Dysgraphia (Written Expression Impairment)
Dysgraphia AbilityScore® 100–200: What to Do Next
An AbilityScore of 100–200 is a starting baseline, not a verdict or a diagnosis. The next step is to sit with a Pinnacle clinician, convert the band into a targeted plan (usually occupational therapy plus structured writing support), involve school, and re-measure to track progress against your child's own baseline.
An AbilityScore in the 100–200 band is not a verdict — it's a starting line, and a clear one. Here's exactly what to do next.
In short
Your child's AbilityScore® is a measure against their own baseline — not a pass-or-fail mark, and not a diagnosis. A band of 100–200 simply tells your clinician where to begin and what to prioritise for Dysgraphia (written expression impairment). The next step is straightforward: convert that number into a plan with a qualified clinician, start targeted support, and re-measure so progress becomes visible.What this band means for you
Dysgraphia affects the physical act and organisation of writing — letter formation, spacing, speed, and getting thoughts onto the page — even when a child is bright and verbal. An AbilityScore band gives you three useful things:- A direction — where your child sits relative to their own earlier baseline, so therapy targets the right skills first (fine-motor control, letter formation, written planning, or all three).
- A baseline to beat — future re-measurement compares your child only to themselves, so even quiet gains show up clearly.
- A shared language — you, your therapist and your child's school can all talk about the same goals.
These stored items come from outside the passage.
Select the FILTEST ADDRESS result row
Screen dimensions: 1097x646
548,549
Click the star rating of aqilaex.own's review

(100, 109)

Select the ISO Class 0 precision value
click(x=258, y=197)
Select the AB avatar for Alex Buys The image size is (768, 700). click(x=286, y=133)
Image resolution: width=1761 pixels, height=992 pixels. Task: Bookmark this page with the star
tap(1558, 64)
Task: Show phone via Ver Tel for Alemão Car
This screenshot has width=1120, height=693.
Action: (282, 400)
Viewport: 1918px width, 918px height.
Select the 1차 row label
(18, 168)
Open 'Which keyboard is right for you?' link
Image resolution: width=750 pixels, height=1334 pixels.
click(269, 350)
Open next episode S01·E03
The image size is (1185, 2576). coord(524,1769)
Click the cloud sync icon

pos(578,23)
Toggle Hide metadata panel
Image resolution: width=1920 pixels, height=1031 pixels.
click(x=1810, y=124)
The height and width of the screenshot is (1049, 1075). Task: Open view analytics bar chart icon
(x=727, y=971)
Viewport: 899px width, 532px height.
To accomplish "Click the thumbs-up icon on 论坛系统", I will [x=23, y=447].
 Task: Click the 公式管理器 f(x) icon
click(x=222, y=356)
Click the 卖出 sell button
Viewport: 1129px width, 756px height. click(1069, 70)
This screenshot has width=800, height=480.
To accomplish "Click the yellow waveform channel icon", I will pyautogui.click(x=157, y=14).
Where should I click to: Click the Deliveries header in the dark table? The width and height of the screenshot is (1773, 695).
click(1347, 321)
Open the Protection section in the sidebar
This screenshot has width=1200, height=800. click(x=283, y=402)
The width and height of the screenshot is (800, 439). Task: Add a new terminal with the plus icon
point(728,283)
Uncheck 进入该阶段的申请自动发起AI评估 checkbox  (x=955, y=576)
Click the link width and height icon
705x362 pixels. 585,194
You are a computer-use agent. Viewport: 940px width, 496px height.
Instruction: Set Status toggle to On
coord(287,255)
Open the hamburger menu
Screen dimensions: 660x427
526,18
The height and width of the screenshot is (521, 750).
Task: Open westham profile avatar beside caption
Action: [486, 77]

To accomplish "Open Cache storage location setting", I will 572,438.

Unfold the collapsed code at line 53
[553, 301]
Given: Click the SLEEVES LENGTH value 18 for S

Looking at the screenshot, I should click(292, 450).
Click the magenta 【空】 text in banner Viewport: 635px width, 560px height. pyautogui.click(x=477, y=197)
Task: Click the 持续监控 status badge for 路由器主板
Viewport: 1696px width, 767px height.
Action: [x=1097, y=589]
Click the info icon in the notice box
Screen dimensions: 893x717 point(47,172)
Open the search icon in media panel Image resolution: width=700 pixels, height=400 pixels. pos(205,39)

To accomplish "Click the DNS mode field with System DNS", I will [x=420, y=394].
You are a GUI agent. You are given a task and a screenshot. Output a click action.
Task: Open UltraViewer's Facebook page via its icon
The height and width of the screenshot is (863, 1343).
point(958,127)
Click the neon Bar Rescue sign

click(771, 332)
What it does not mean is a fixed ceiling. With the right occupational and writing-focused support, handwriting, speed and confidence reliably improve.
What to do next
1. Sit with your clinician to turn the score into a written plan with specific goals. 2. Begin targeted therapy — typically occupational therapy for the motor side plus structured writing support for composition and organisation. 3. Loop in school for simple accommodations (extra time, typing options, scaffolded writing). 4. Re-measure at the interval your clinician recommends, so you can see the band shift.The Pinnacle way
A clinical AbilityScore® and any diagnosis are formed only at a Pinnacle Blooms Network centre, under the care of a qualified clinician — never from an online form or a single number. Across 70+ centres in 4 states, with 700+ therapists and 25 million+ therapy sessions behind us, your child's plan is built around their score, reviewed regularly, and adjusted as they grow. Explore occupational therapy for the motor foundations of writing, understand how the AbilityScore® is calculated, or start [here](/).Trusted sources
WHO ICD-11 (6A03.1, developmental learning disorder with impairment in written expression); American Academy of Pediatrics guidance on learning disorders; American Speech-Language-Hearing Association and occupational-therapy practice consensus.Next step — Turn the number into a plan. Book a clinical assessment with a Pinnacle clinician to map your child's next steps.
What to watch
Watch for rising frustration, avoidance of writing tasks, fatigue or pain when writing, or a gap widening between what your child can say and what they can put on paper — flag these to your clinician so the plan can be adjusted.
Try this at home
Keep writing low-pressure and playful: practise letter shapes in sand, shaving foam or large chalk strokes before paper, and let your child dictate stories aloud while you scribe — separating ideas from handwriting builds confidence in both.
Trusted sources
Developed by SETU Consortium · Pinnacle Blooms Network · Last reviewed 2026-06-10 · reviewed every 365 days
This is general information, not a diagnosis. A clinical AbilityScore® and any diagnosis are formed only at a Pinnacle Blooms Network centre, under qualified clinician care.
Frequently asked
Does an AbilityScore of 100–200 mean my child's Dysgraphia is severe?
No. The AbilityScore is measured against your child's own baseline, not against other children, and a band is not a severity grade or a diagnosis. It tells your clinician where to start and what to prioritise. Only a qualified clinician at a Pinnacle centre interprets what it means for your child.
What therapy usually helps Dysgraphia?
Support commonly combines occupational therapy for the motor and letter-formation side with structured writing support for planning and composition, plus simple school accommodations such as extra time or typing options. Your clinician builds the specific mix around your child's score and goals.
How will I know the therapy is working?
You'll see it in everyday wins — neater letters, faster writing, less avoidance — and in objective re-measurement against your child's earlier baseline at the interval your clinician recommends.